- [Work required] Apart from pictures, transcribe exactly each line from the one containing "The height and width of the screenshot is (830, 1000)." through the final line of the listing below.
------------------------------------------------
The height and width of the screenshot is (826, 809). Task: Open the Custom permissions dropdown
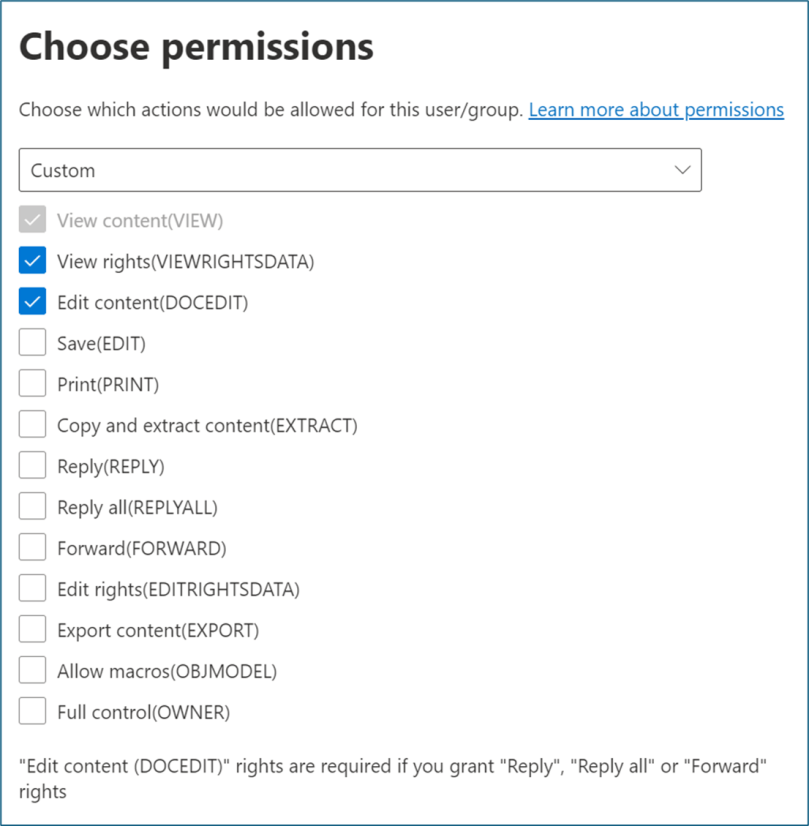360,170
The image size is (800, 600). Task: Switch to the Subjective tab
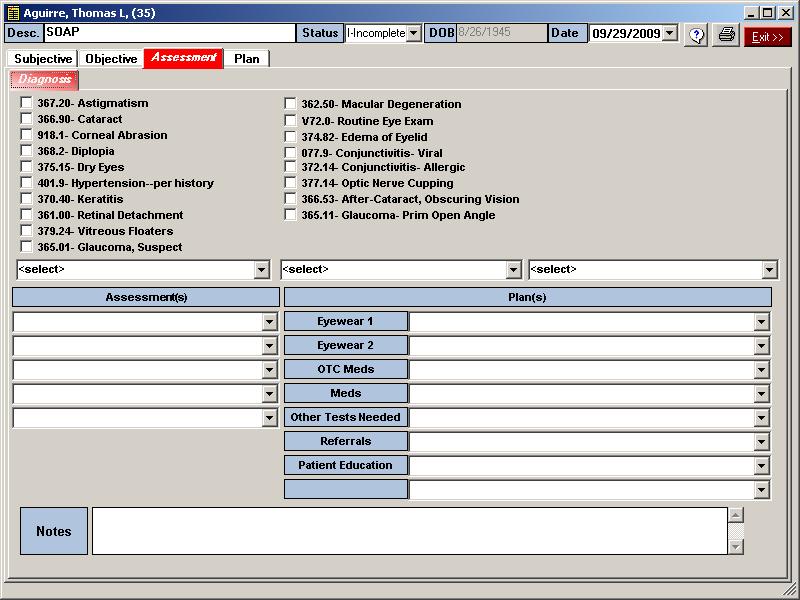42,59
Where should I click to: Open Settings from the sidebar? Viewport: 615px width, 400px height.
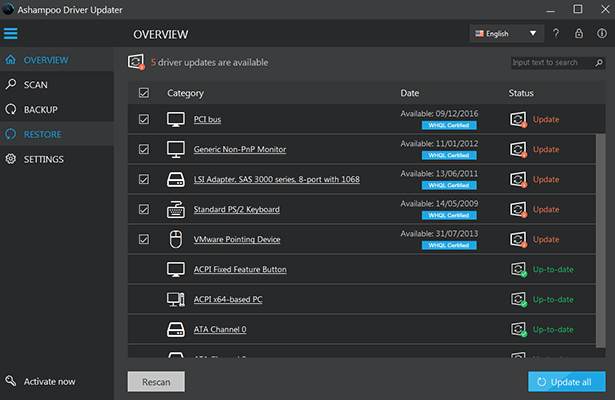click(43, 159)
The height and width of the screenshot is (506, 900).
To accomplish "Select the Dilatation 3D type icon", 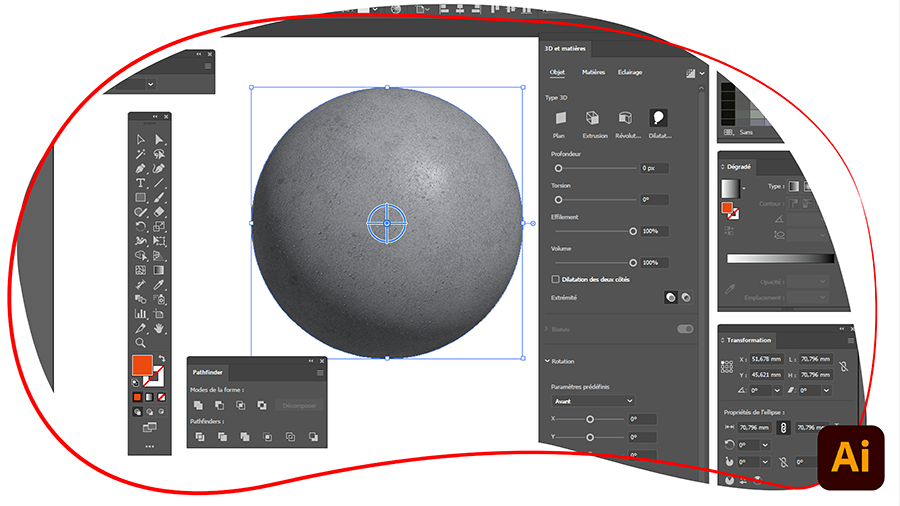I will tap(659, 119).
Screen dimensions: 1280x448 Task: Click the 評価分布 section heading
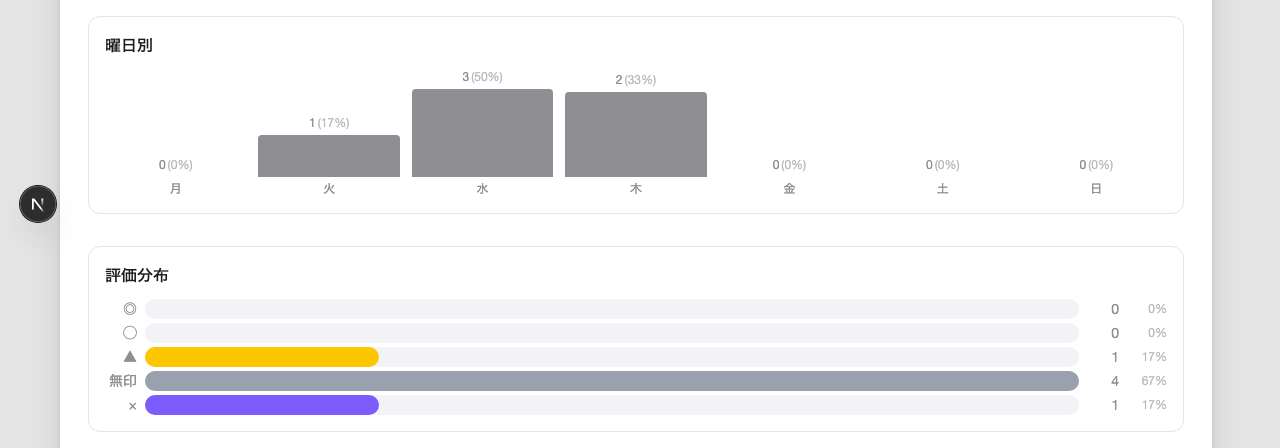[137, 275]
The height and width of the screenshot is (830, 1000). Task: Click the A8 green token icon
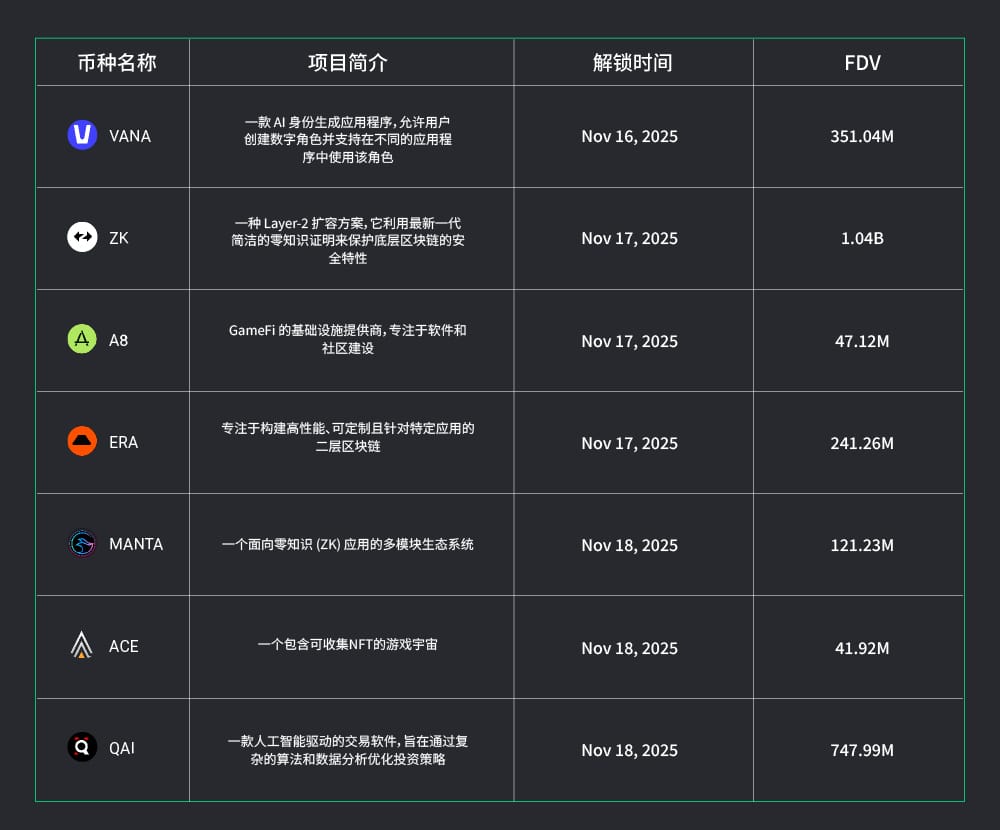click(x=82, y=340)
------------------------------------------------
- [Output below]
The height and width of the screenshot is (830, 1000). Task: Click the A8 green token icon
click(x=82, y=340)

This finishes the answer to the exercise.